ISSN 1000-1239 CN 11-1777/TP

• Paper •

An Approximate k-Closest Pair Query Algorithm Based on Z Curve

Xu Hongbo1 and Hao Zhongxiao1,2,3

1. 1(College of Computer Science and Technology, Harbin University of Science and Technology, Harbin 150080) 2(Department of Computer Science and Technology, Qiqihar University, Qiqihar 161006) 3(College of Computer Science and Technology, Harbin Institute of Technology, Harbin 150001)
• Online:2008-02-15

Abstract: The k-closest pairs query is one of the important operations of spatial database. The k-self-closest pair query algorithm based on R*-tree (k-self-CPQ) and brute-force method could achieve better performance in low-dimensional space, but their performances suffer greatly in high-dimensional space, so the reduction of the dimensionality is the key to the problem.

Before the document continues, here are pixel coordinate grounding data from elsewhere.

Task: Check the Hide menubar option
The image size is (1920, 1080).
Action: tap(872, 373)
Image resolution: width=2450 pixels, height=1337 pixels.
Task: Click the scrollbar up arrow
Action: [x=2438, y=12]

Space-filling curve has been extensively used as a mapping scheme from high-dimensional space into linear space, and imposes a linear order of points in the space. It is like a thread that goes through all the points in the space. Hilbert curve, Gray curve, and Z curve are three important space-filling curves. The mapping of Z curve could apply to high-dimensional space easily. Based on Z curve, a method of the reduction of the dimensionality, a notion of minimum grid, and an approximate k-closest pair algorithm under the L_t-metric (t=1,…,∞) are presented. It uses multiple shifted copies (ZL-set) of the data point sorted according to their position along Z curve. Using the length of minimum grid, it optimizes the procedure of scanning ZL-set. The algorithm is efficient and simple to implement. Experimental results, obtained by using real and synthetic data sets in high-dimensional space, indicate that its performance is better than that of the k-self-CPQ and brute-force methods, and the quality of approximate k-closest pair is better than that of theoretical analysis.